Shortcuts

LSFEnvironment

class pytorch_lightning.plugins.environments.LSFEnvironment[source]

Bases: pytorch_lightning.plugins.environments.cluster_environment.ClusterEnvironment

An environment for running on clusters managed by the LSF resource manager.

It is expected that any execution using this ClusterEnvironment was executed using the Job Step Manager i.e. jsrun.

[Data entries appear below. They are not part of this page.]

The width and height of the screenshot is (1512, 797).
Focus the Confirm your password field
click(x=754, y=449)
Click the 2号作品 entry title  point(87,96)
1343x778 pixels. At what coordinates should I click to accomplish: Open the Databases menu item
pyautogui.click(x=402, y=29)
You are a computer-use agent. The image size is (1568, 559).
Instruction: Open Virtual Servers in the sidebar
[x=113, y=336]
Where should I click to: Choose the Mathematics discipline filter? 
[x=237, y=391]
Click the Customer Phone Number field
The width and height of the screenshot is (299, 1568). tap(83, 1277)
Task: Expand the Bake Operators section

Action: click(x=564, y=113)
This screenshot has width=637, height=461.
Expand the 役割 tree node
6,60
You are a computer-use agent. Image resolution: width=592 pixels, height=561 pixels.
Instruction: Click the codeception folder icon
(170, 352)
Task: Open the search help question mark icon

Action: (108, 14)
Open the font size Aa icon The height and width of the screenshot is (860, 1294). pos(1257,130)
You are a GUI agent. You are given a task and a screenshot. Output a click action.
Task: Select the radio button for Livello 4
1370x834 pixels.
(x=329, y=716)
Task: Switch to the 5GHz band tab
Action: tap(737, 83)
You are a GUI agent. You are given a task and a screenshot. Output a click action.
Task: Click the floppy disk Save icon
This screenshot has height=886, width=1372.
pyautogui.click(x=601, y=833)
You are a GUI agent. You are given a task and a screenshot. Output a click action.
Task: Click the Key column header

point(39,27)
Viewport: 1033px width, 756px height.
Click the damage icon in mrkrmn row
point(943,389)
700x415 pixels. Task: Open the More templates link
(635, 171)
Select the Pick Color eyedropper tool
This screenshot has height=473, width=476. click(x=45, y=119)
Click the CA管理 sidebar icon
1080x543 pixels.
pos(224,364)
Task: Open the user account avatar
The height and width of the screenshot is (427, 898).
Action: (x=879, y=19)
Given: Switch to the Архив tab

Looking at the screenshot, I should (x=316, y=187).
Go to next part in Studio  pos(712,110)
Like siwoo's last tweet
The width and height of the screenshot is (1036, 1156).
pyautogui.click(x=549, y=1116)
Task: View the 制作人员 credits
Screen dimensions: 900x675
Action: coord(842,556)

This plugin expects the following environment variables:

LSB_JOBID

The LSF assigned job ID

LSB_DJOB_RANKFILE

The OpenMPI compatibile rank file for the LSF job

JSM_NAMESPACE_LOCAL_RANK

The node local rank for the task. This environment variable is set by jsrun

JSM_NAMESPACE_SIZE

The world size for the task. This environment variable is set by jsrun

JSM_NAMESPACE_RANK

The global rank for the task. This environment variable is set by jsrun

global_rank()[source]

The world size is read from the environment variable JSM_NAMESPACE_RANK.

Return type

int

static is_using_lsf()[source]

Returns True if the current process was launched using the jsrun command.

Return type

bool

local_rank()[source]

The local rank is read from the environment variable JSM_NAMESPACE_LOCAL_RANK.

Return type

int

master_address()[source]

The main address is read from an OpenMPI host rank file in the environment variable LSB_DJOB_RANKFILE.

Return type

str

master_port()[source]

The main port is calculated from the LSF job ID.

Return type

int

node_rank()[source]

The node rank is determined by the position of the current hostname in the OpenMPI host rank file stored in LSB_DJOB_RANKFILE.

Return type

int

world_size()[source]

The world size is read from the environment variable JSM_NAMESPACE_SIZE.

Return type

int

property creates_processes_externally: bool

LSF creates subprocesses, i.e., PyTorch Lightning does not need to spawn them.

Return type

bool